Items listed in a dataset
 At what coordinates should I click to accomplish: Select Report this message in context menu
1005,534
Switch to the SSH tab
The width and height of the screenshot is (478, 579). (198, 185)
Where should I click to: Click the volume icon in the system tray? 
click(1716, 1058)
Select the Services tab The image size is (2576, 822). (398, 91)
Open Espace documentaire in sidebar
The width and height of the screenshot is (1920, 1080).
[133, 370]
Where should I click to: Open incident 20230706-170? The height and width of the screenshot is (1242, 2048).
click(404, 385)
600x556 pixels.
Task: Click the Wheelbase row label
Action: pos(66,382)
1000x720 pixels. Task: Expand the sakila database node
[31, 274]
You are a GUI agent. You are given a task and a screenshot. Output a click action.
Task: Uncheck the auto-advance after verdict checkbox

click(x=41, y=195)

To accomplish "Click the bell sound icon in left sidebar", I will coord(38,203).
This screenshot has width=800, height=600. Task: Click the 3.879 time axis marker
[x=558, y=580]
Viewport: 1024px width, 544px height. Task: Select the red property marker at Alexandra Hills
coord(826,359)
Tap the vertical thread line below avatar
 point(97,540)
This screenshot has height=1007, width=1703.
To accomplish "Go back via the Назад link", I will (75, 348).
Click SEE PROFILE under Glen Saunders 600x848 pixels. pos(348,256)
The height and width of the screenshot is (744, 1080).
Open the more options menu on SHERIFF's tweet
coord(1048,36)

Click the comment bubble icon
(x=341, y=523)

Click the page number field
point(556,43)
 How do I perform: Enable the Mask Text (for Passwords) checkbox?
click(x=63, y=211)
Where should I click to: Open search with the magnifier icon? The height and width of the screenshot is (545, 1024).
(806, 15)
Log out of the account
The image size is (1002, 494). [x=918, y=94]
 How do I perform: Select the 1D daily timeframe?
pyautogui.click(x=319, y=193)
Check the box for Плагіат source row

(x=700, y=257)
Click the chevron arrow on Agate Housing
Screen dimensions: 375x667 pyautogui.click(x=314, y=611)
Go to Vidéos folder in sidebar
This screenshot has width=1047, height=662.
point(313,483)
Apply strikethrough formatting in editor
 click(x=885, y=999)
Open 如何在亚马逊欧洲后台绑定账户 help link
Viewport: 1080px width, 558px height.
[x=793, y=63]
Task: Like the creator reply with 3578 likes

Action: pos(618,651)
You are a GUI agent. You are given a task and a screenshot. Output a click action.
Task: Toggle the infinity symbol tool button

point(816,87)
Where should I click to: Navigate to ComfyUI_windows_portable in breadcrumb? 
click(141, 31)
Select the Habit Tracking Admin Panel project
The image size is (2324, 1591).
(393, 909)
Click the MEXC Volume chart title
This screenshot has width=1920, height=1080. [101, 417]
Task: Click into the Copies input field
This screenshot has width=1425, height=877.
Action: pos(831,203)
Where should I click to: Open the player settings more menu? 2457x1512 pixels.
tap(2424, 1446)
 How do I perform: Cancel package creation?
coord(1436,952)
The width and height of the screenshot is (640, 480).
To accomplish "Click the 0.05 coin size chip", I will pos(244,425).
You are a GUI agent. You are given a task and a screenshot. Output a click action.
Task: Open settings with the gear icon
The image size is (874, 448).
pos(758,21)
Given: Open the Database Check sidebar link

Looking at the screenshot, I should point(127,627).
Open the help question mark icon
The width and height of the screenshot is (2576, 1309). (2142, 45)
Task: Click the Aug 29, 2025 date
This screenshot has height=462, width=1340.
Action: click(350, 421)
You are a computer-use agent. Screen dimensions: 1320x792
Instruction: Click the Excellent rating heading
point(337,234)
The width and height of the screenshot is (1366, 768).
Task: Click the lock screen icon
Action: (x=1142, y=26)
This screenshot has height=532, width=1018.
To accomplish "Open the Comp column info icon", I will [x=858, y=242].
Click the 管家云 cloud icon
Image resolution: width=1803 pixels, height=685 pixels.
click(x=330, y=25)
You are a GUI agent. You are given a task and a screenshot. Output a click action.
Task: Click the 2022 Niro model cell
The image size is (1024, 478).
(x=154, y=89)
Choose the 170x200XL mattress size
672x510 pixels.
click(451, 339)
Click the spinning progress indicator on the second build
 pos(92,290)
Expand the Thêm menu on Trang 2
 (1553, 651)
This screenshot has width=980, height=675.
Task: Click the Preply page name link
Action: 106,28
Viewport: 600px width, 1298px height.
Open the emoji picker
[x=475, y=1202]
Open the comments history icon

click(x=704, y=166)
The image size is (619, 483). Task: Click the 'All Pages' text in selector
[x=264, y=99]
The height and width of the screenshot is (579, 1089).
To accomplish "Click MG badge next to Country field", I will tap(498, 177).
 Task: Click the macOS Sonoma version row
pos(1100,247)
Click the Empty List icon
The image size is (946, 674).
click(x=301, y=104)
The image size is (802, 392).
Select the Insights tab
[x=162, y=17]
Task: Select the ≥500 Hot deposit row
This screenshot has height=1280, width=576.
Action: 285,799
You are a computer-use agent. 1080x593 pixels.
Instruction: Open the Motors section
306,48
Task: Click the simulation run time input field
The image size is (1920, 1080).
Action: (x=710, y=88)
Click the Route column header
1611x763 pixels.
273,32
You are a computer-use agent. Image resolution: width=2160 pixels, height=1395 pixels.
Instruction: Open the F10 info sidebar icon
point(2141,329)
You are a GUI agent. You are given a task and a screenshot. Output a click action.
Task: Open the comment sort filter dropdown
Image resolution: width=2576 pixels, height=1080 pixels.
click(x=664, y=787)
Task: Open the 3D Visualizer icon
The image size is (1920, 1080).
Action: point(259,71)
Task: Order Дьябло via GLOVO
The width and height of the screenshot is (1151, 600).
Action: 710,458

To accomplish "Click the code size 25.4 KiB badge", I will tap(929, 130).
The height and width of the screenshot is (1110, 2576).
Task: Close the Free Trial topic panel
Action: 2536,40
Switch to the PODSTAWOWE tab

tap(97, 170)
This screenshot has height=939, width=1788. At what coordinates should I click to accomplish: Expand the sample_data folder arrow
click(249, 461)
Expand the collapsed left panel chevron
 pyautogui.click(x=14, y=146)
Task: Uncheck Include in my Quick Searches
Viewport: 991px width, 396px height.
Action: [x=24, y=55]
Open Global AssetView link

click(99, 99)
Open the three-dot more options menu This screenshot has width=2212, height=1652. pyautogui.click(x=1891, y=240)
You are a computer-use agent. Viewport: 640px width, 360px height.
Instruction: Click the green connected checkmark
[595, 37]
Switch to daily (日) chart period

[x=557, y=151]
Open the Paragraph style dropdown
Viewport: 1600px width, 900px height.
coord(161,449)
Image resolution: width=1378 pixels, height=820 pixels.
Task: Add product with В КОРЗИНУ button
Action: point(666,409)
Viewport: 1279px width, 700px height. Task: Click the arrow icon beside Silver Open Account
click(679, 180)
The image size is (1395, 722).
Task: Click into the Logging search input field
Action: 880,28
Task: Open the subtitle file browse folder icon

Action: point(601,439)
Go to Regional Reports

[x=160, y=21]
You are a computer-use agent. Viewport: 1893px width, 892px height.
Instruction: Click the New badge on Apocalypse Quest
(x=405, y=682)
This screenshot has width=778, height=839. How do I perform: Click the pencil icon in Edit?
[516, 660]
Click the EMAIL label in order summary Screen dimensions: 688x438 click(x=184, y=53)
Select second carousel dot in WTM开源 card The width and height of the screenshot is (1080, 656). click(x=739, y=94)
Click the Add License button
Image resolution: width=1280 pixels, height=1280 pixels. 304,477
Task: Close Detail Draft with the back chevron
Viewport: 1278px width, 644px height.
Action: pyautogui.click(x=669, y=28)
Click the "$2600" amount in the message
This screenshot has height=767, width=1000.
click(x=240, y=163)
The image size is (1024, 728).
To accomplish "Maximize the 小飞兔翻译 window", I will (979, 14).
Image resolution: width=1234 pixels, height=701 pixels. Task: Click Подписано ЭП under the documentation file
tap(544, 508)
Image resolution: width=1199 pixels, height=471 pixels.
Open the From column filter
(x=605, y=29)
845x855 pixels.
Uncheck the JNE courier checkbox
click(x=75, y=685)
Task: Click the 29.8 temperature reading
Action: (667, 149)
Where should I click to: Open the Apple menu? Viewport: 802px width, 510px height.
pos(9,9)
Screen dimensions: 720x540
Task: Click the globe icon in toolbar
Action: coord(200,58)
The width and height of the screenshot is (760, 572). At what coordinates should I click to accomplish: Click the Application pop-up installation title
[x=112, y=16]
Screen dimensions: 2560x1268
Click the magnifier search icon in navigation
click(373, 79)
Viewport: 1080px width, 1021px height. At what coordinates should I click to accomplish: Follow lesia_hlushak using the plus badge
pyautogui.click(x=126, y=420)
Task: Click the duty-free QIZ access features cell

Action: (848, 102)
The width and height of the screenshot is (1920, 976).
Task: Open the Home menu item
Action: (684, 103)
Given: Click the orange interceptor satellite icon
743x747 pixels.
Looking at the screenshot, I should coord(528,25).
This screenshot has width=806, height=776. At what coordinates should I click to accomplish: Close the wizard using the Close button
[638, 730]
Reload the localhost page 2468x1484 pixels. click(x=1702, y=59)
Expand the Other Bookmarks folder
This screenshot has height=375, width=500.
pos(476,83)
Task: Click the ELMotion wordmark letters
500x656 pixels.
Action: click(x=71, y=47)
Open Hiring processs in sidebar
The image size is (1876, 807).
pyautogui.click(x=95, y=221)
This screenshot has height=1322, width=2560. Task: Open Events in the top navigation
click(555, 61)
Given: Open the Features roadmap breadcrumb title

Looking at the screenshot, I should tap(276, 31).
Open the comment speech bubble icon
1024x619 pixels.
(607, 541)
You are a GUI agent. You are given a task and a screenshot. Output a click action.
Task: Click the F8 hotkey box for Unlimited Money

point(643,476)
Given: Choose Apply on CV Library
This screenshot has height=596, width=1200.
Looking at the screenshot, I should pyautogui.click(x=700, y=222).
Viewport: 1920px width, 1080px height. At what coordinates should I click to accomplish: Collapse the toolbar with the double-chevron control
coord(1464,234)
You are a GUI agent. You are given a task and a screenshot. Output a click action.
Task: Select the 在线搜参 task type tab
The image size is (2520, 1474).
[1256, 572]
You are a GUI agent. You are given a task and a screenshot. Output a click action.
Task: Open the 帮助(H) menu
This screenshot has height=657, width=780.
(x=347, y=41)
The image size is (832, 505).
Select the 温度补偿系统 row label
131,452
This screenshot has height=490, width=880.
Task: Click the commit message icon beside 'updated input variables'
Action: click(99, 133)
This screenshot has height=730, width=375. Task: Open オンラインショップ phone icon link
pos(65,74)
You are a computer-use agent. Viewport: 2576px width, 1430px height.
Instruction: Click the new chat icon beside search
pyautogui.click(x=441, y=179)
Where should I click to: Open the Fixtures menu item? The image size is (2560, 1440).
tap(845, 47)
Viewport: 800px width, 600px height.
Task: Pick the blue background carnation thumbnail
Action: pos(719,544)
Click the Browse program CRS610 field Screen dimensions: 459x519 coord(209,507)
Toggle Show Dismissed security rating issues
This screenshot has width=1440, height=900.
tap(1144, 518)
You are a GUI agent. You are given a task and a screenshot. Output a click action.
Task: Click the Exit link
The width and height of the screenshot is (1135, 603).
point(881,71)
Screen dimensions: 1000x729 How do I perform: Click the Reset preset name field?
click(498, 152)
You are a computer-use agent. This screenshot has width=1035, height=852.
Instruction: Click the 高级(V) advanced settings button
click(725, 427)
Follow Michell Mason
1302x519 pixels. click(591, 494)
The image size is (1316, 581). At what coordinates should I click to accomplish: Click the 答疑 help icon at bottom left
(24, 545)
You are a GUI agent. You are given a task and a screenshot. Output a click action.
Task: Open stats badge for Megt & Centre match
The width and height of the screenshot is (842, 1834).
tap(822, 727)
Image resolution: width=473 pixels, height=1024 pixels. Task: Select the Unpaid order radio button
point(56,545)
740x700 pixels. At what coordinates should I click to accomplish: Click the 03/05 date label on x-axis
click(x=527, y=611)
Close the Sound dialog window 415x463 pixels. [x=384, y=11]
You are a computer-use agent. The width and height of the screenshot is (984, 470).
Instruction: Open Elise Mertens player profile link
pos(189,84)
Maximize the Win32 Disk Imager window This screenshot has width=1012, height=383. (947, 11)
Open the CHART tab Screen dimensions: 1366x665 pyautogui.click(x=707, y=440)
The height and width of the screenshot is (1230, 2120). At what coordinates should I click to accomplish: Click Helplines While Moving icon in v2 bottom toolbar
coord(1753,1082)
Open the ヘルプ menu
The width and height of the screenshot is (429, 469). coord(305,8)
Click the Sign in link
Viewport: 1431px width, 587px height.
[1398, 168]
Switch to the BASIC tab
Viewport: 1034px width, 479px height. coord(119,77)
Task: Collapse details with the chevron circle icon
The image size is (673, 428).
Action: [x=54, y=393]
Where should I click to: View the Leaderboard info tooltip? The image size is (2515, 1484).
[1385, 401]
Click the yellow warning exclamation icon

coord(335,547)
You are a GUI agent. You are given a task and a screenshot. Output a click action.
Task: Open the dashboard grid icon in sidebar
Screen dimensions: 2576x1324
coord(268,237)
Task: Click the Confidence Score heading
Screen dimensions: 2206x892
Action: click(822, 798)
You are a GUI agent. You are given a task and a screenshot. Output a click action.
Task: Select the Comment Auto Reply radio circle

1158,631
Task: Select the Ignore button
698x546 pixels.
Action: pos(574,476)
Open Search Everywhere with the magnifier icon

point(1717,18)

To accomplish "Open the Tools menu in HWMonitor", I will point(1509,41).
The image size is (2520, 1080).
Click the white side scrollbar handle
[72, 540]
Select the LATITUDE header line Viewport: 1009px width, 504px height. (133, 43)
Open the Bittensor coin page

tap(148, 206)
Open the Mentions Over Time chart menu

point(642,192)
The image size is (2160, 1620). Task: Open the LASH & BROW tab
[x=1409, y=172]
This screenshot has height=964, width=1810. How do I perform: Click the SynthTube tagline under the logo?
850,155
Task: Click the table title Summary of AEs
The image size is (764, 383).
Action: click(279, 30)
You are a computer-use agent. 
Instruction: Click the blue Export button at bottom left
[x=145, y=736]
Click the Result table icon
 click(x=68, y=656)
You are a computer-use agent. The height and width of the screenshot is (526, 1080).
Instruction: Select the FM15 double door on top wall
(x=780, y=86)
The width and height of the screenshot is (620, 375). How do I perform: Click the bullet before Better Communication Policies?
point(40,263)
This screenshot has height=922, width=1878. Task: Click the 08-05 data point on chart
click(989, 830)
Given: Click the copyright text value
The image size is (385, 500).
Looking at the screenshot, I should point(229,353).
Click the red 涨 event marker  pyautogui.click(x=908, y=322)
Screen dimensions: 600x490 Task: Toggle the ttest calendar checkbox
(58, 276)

Set exercise — Please convert the lines starting at the one containing "Given: Click the orange" and ending at the one containing "point(643,476)" into a Markdown table with a Row column for the row number and a Line column for the line, leaving out blank lines.

Task response —
| Row | Line |
|---|---|
| 1 | Given: Click the orange interceptor satellite icon |
| 2 | 743x747 pixels. |
| 3 | Looking at the screenshot, I should coord(528,25). |
| 4 | This screenshot has width=806, height=776. At what coordinates should I click to accomplish: Close the wizard using the Close button |
| 5 | [638, 730] |
| 6 | Reload the localhost page 2468x1484 pixels. click(x=1702, y=59) |
| 7 | Expand the Other Bookmarks folder |
| 8 | This screenshot has height=375, width=500. |
| 9 | pos(476,83) |
| 10 | Task: Click the ELMotion wordmark letters |
| 11 | 500x656 pixels. |
| 12 | Action: click(x=71, y=47) |
| 13 | Open Hiring processs in sidebar |
| 14 | The image size is (1876, 807). |
| 15 | pyautogui.click(x=95, y=221) |
| 16 | This screenshot has height=1322, width=2560. Task: Open Events in the top navigation |
| 17 | click(555, 61) |
| 18 | Given: Open the Features roadmap breadcrumb title |
| 19 | Looking at the screenshot, I should tap(276, 31). |
| 20 | Open the comment speech bubble icon |
| 21 | 1024x619 pixels. |
| 22 | (607, 541) |
| 23 | You are a GUI agent. You are given a task and a screenshot. Output a click action. |
| 24 | Task: Click the F8 hotkey box for Unlimited Money |
| 25 | point(643,476) |